> **Excerto da fonte**:

%%

(Foto: Rádio Nova Antena)
Falar do que nos preocupa neste momento torna-se inútil, porque o momento é efémero, há muito que fazer e ninguém tem tempo para ouvir o que temos para dizer. No entanto, as palavras registadas continuam a ser a estratégia mais eficaz para, nem que seja daqui por cem anos, haver gente a ler o escrevemos hoje sobre o que nos preocupa. Digo isto, porque cada vez mais tenho a sensação, quase certeza, de que o que se diz hoje só é lido daqui a uns tempos, quando o que hoje nos preocupa já não tiver importância nenhuma, porque, na melhor das hipóteses, todas as questões foram resolvidas.
E o que é que me preocupa hoje? O que me impele a escrever estas linhas breves e despretensiosas, neste momento, igualmente breve? Para além de pensar nos naturais, e por vezes incontornáveis, contratempos domésticos, dou comigo a cismar com o mundo, com as catástrofes, os acidentes, as consequências da estupidez do homem. À porta do escritório (obrigado, Paul Auster) aparece-me um Trump, com as suas diatribes completamente loucas, um Putin, com o seu pragmatismo ameaçador, um miúdo mimado da Coreia do Norte, acenando-me com os seus caprichos nucleares, seguido de meia-dúzia de parolos com vénias e aplausos. Depois, passo para o país, o nosso, engalanado com as cores do optimismo, com um ministro das finanças que é presidente do Eurogrupo, com um ex-primeiro ministro que é secretário-geral das Nações Unidas, com um presidente da república que é um tipo fixolas e que sabe como agradar a gregos e a troianos; um país quase feliz, com sorriso de totó, por causa do défice que desce e do emprego que sobe e com uma Oposição aborrecidíssima, porque acha que não há muito para dizer. E António Costa confirma: se exceptuarmos os incêndios e as mortes, as perdas e a devastação, a Raríssimas, o BES, a EDP, as munições de Tancos, a expulsão antecipada da Procuradora, a eleição de Rio para grande chefe dos laranjas... está tudo nos conformes. E, atrás, lá vem meia-dúzia de parolos a aplaudir.
Depois, como se fosse uma águia, vinda bem lá de cima, sobrevoando a minha cidade, aproximo-me e vejo esta aldeia que se chama Montemor e que, apesar das últimas promessas eleitorais, continua a ter questões graves por resolver. Aponto, quase inconscientemente, os binóculos ao Castelo a precisar de intervenção; ao Centro Histórico com edifícios em ruínas, e onde, mais tarde ou mais cedo, vai acontecer o pior; ao muro do velho Jardim Público, esventrado como uma baleia já putrefacta que deu à costa quase há dois anos; às ruas e aos largos pouco tratados, onde se torna impossível caminhar em segurança, devido ao péssimo empedramento dos passeios, que mais parecem uma praia da Ilha da Madeira; às pinturas e colagens descaracterizadoras, em edifícios públicos; aos estacionamentos mal ordenados, que permitem que haja carros quase dentro das habitações de alguns munícipes; e, finalmente, ao rio, ao meu Rio, cada vez mais sujo, poluído e seco, numa agonia longa e sem solução por falta de vontade de quem mais pode.

%%

> **O que fazer**: Por favor, transcreva da crónica sobre Montemor tudo desde "(Foto: Rádio Nova" até "questões foram resolvidas.".

> **Dados brutos**:
%%

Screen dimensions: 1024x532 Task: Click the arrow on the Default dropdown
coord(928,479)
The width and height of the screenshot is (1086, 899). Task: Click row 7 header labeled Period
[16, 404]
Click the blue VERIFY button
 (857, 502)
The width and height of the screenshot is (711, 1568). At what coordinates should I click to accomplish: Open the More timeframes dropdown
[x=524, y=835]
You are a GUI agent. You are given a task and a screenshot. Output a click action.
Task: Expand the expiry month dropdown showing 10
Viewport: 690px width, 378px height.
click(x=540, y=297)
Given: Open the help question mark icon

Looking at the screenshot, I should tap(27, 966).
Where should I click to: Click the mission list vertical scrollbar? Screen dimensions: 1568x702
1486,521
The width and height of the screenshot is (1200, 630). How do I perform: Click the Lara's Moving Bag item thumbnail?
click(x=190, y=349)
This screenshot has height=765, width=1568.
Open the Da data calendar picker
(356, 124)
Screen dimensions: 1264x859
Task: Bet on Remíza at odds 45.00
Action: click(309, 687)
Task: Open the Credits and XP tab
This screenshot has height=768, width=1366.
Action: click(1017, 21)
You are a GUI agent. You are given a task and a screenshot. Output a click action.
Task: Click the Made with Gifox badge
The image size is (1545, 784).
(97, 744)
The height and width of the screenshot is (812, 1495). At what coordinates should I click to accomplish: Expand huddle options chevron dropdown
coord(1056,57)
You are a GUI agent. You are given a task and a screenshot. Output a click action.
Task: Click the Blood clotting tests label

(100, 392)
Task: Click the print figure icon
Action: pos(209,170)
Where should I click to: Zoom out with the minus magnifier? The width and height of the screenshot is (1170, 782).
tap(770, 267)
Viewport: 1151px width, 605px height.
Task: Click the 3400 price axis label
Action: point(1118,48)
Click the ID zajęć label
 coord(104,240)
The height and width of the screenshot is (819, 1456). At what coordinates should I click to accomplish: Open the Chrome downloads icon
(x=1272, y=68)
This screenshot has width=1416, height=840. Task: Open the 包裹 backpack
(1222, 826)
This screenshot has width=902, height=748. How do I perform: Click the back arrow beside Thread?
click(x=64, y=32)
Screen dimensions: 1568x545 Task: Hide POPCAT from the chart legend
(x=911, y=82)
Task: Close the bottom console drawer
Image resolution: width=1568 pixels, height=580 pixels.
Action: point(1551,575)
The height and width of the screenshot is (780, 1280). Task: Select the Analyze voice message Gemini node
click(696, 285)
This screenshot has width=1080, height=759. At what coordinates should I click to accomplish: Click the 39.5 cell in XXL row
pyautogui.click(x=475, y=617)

%%

> **Resposta correta**:
(Foto: Rádio Nova Antena)
Falar do que nos preocupa neste momento torna-se inútil, porque o momento é efémero, há muito que fazer e ninguém tem tempo para ouvir o que temos para dizer. No entanto, as palavras registadas continuam a ser a estratégia mais eficaz para, nem que seja daqui por cem anos, haver gente a ler o escrevemos hoje sobre o que nos preocupa. Digo isto, porque cada vez mais tenho a sensação, quase certeza, de que o que se diz hoje só é lido daqui a uns tempos, quando o que hoje nos preocupa já não tiver importância nenhuma, porque, na melhor das hipóteses, todas as questões foram resolvidas.